> Description of the task
Please rewrite the stretch from the start of the material through the line containing "coord(396,23)", replacing "checkbox" with "check box" and leaving everything else unchanged.

> Given data
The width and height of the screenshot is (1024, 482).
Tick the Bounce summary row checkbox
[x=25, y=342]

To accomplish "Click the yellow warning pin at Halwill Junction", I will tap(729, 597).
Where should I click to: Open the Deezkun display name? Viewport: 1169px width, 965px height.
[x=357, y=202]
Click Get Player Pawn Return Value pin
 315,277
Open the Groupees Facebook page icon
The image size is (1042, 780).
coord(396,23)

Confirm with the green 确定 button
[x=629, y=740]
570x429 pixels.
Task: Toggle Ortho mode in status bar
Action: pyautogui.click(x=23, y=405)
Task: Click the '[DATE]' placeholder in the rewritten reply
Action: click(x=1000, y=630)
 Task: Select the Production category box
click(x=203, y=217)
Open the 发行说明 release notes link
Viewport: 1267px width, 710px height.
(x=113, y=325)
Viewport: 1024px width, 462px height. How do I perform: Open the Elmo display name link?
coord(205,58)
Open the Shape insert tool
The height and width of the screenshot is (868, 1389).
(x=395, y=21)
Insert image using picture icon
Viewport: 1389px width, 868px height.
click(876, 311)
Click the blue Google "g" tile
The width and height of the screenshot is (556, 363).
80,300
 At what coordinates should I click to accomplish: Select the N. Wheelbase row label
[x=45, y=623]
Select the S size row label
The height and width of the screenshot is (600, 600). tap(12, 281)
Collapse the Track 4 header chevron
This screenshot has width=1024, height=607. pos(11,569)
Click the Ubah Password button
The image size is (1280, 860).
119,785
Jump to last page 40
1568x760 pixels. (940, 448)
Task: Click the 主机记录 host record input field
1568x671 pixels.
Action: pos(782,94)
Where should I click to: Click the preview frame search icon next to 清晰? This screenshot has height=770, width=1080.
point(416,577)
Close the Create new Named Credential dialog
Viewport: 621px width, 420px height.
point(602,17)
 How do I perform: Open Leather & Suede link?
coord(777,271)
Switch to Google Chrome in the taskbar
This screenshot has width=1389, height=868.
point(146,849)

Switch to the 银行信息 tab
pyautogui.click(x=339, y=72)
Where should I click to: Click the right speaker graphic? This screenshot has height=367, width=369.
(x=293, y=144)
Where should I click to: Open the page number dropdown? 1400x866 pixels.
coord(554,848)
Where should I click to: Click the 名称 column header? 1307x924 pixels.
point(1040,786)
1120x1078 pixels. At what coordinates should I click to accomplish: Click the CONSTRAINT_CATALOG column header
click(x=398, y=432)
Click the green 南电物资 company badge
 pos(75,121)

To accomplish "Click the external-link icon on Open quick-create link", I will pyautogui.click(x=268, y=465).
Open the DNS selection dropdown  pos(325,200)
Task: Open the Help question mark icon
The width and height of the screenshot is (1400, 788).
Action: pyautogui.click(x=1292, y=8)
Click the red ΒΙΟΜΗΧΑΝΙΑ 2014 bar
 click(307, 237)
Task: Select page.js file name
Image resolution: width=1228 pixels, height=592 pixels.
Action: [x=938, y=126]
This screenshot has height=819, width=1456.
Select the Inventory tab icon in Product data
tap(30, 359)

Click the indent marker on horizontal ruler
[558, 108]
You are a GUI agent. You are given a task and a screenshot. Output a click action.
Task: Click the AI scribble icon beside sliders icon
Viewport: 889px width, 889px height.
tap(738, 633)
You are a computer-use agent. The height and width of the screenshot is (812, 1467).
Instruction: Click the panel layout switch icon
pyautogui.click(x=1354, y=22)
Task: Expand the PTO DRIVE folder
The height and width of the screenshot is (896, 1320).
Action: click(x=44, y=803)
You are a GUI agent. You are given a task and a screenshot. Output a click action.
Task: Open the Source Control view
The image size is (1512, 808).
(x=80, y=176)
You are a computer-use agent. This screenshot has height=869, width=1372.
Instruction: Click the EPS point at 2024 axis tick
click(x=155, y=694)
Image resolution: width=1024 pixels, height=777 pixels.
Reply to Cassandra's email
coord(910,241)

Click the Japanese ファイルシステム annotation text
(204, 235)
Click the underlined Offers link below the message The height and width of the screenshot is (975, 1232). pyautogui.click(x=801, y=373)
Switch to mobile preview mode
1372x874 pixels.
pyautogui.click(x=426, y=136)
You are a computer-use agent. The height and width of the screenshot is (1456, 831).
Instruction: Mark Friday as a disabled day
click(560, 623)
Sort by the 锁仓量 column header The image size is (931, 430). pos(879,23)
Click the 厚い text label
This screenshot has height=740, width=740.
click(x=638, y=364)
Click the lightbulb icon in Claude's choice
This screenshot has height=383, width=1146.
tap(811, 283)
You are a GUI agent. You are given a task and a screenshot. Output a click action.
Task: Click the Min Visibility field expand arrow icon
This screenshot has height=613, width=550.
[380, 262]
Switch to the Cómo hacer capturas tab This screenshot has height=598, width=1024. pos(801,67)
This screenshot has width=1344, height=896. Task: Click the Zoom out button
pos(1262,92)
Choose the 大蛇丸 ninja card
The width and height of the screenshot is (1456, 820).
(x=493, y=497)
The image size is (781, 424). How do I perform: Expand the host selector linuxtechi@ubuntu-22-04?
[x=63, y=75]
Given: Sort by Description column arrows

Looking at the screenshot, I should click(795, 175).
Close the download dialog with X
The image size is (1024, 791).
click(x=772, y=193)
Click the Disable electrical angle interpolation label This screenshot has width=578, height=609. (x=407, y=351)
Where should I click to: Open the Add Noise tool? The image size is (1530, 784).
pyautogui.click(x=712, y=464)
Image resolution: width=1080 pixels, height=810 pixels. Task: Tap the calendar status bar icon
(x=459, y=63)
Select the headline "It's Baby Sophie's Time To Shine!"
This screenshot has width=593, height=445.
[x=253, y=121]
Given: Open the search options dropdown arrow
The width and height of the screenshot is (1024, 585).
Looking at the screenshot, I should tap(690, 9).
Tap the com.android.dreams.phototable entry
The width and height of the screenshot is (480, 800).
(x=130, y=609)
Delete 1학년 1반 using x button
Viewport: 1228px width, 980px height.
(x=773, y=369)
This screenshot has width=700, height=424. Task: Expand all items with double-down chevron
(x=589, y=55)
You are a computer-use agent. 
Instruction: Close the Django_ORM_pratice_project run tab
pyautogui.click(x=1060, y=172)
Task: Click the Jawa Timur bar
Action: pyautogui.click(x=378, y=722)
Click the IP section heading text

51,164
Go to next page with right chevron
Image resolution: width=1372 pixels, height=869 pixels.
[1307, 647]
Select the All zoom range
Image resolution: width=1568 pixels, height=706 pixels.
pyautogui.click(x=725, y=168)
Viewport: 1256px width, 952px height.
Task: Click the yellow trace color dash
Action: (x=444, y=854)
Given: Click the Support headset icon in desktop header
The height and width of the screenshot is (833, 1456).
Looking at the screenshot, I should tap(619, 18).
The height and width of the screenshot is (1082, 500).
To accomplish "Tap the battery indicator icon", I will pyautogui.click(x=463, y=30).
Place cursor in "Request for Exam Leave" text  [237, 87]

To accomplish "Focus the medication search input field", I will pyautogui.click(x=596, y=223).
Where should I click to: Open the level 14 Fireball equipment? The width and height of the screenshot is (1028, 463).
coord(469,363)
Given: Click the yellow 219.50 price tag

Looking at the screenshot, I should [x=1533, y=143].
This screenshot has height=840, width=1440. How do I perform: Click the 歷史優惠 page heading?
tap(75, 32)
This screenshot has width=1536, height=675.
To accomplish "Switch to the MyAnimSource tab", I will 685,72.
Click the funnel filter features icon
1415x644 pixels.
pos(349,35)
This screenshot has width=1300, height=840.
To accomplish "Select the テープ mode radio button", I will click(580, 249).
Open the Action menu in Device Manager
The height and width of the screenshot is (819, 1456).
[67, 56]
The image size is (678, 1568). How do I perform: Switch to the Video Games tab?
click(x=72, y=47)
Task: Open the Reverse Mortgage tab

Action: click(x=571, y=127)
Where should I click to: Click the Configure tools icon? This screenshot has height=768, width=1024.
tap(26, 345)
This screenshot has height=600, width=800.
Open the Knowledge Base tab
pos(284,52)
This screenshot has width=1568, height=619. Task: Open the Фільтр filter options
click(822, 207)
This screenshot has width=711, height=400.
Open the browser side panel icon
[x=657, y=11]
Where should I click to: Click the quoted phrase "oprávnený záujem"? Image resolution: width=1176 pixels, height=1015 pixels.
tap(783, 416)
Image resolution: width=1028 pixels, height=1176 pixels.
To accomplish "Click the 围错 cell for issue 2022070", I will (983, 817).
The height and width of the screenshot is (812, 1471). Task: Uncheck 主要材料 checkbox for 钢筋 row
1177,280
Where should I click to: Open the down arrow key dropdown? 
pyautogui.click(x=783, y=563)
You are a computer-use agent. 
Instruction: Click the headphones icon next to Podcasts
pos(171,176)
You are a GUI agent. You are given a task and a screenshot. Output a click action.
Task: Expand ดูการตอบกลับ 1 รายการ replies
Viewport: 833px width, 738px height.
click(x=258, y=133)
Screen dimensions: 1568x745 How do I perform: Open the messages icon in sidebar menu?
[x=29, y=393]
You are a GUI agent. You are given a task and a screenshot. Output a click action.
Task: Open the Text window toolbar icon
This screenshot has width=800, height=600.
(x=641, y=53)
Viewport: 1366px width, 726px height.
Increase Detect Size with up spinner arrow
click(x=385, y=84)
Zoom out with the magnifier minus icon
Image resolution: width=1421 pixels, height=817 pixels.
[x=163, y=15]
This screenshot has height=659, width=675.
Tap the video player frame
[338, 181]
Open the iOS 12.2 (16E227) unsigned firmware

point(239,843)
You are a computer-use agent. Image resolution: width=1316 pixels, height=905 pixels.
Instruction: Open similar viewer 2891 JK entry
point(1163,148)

> Response below
The width and height of the screenshot is (1024, 482).
Tick the Bounce summary row check box
[x=25, y=342]

To accomplish "Click the yellow warning pin at Halwill Junction", I will tap(729, 597).
Where should I click to: Open the Deezkun display name? Viewport: 1169px width, 965px height.
[x=357, y=202]
Click Get Player Pawn Return Value pin
 315,277
Open the Groupees Facebook page icon
The image size is (1042, 780).
coord(396,23)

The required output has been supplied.